>>33882971 here. I hauled ass last month and hacked together a daily tally for VOD views 24 hours after stream end. It's based off the same time period as the daily CCV tally where the stream has to start between 00:00:00 and 23:59:59 JST. However I am also automatically disqualifying VODs that are longer than 12 hours and those that have been privated within 24 hours after stream end, such as unarchived streams. This is because the views from streams like these are unreliable due to unusual processing time and missing data.The only hard cutoff is 36 hours after midnight, because that's the latest a VOD can be and still be qualified for my tally (i.e. a stream that starts at midnight and goes for 12 hours).
I am also periodically recording views throughout the 24 hours in 3 hour intervals to check growth rate. This interval was chosen because most VODs don't grow enough to justify being tracked more than this and also so I don't blow all my API quota. I'm going to use this to tack on an additional stat at the end of every line on the tally to show how much each VOD grew from 3 to 24 hours after stream end. Given the average length of a stream that starts at time, you can probably expect a tally for a certain day at about 5PM or 6PM EST the next day.
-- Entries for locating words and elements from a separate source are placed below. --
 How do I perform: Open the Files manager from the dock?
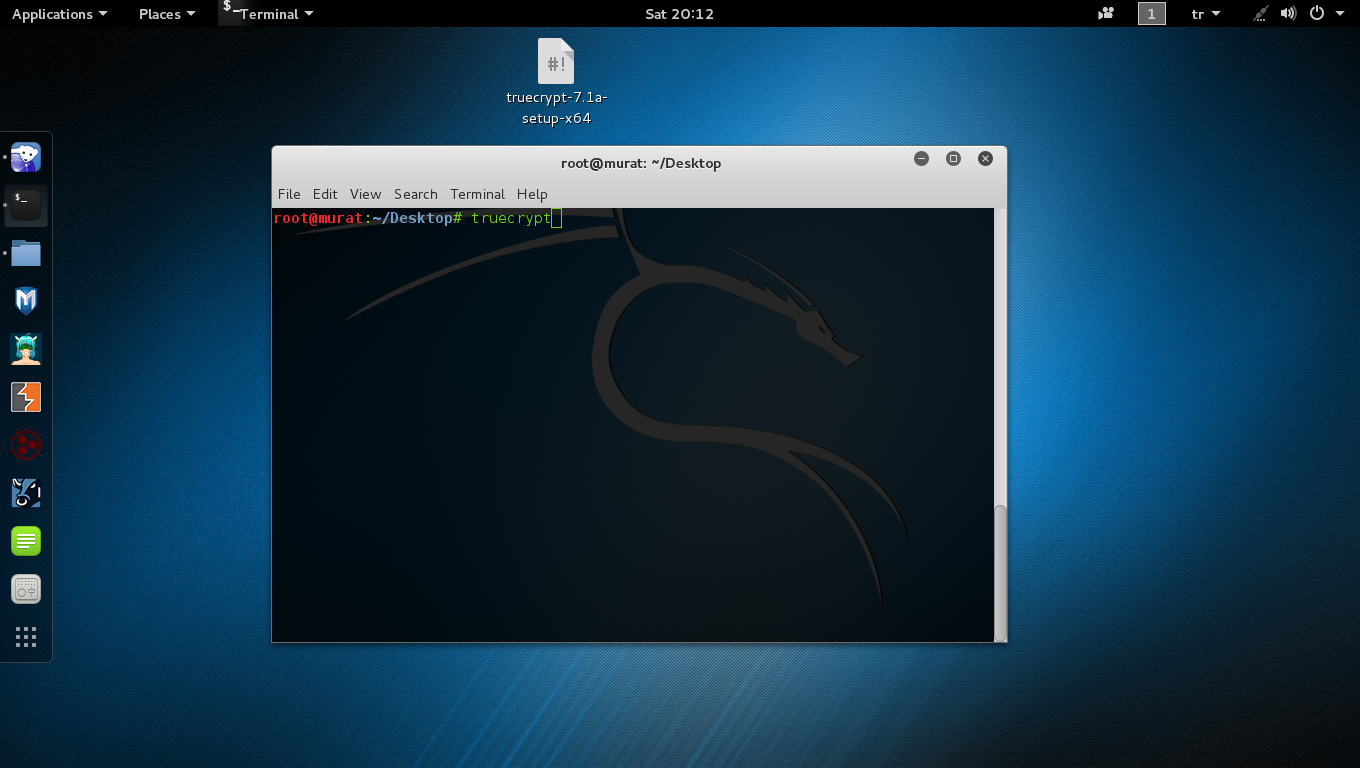26,253
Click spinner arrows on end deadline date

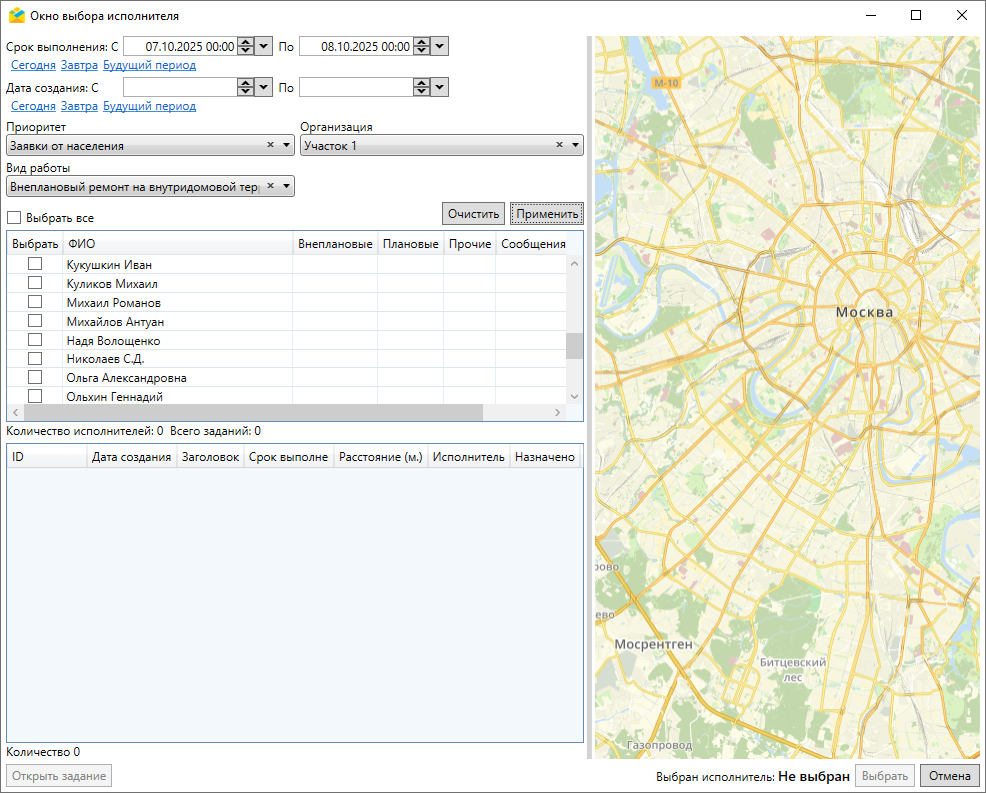click(x=421, y=46)
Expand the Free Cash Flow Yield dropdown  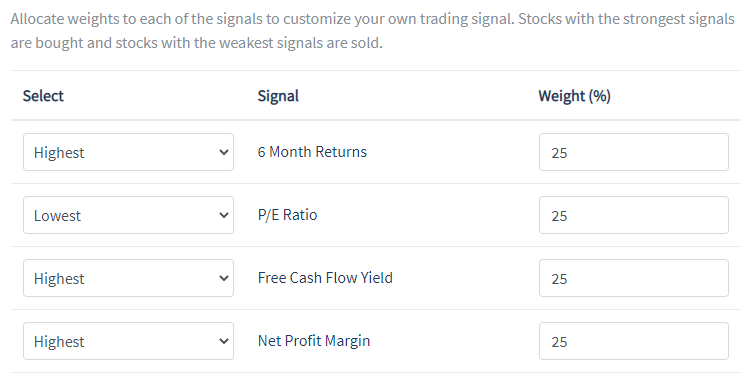tap(128, 278)
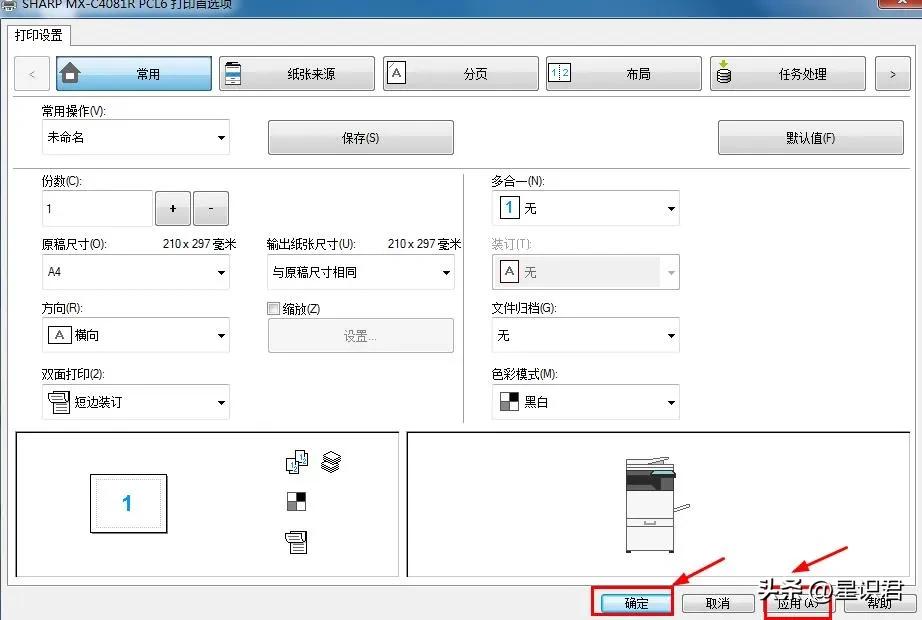Click the collated copies stack icon in preview

click(333, 461)
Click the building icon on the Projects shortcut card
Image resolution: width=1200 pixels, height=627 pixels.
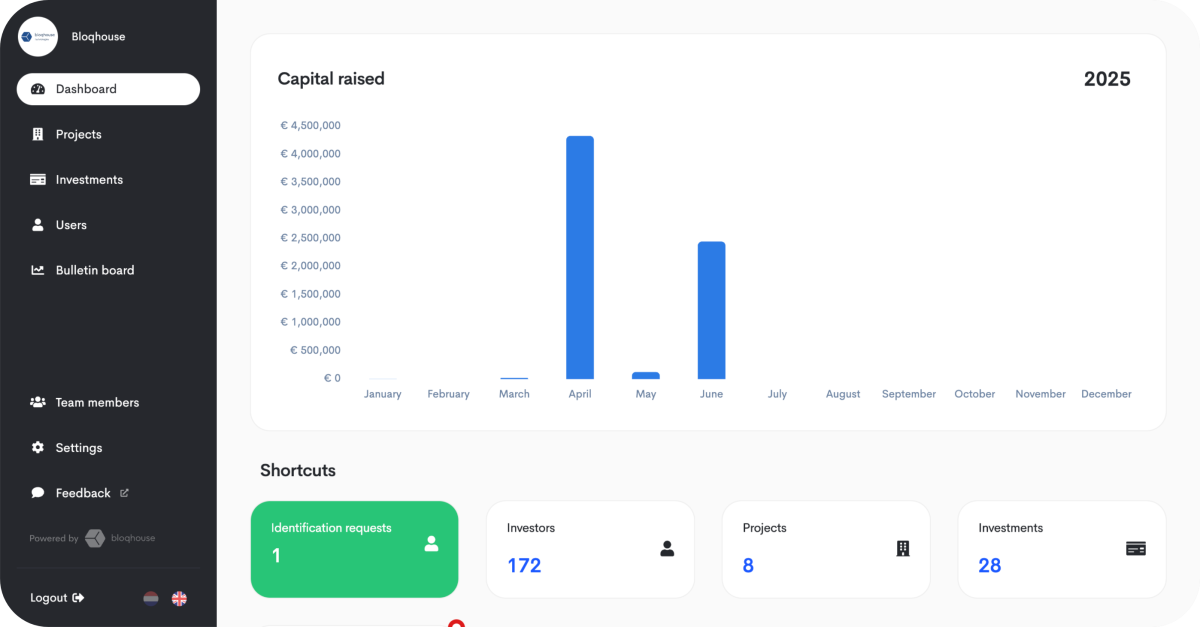pos(901,548)
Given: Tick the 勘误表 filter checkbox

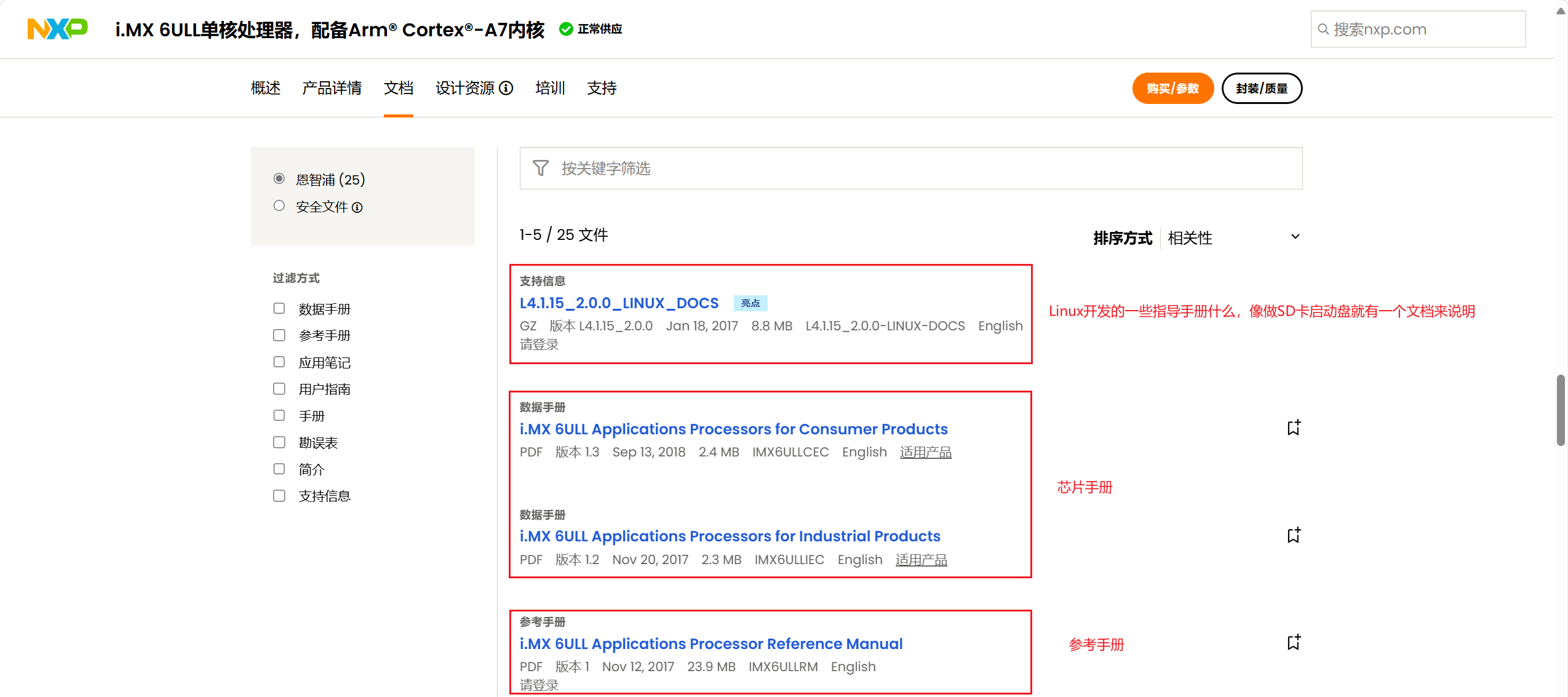Looking at the screenshot, I should (x=279, y=442).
I have a few questions though:
1. What should the cutoff be for views? I was thinking either 100k, 150k, or at most 200k.
2. Should premieres on the podium be removed or not? This would require manual intervention because the YouTube API sucks and doesn't have any distinction between streams and premieres. I could implement something to automatically flag or filter abnormally short streams, like those below 20 minutes. There would be some false positives though, like streams that have an ending condition that gets reached quickly, meme gimmick streams, or streams that were started on accident.
3. I scraped vrabi and I'm tracking the same vtubers that they are, however I want to include as many vtubers as I can. Is there an organized list of notable indies and small corpos outside of vrabi and vstats?
Pic is the result of a database query for a portion of the data I'm tracking.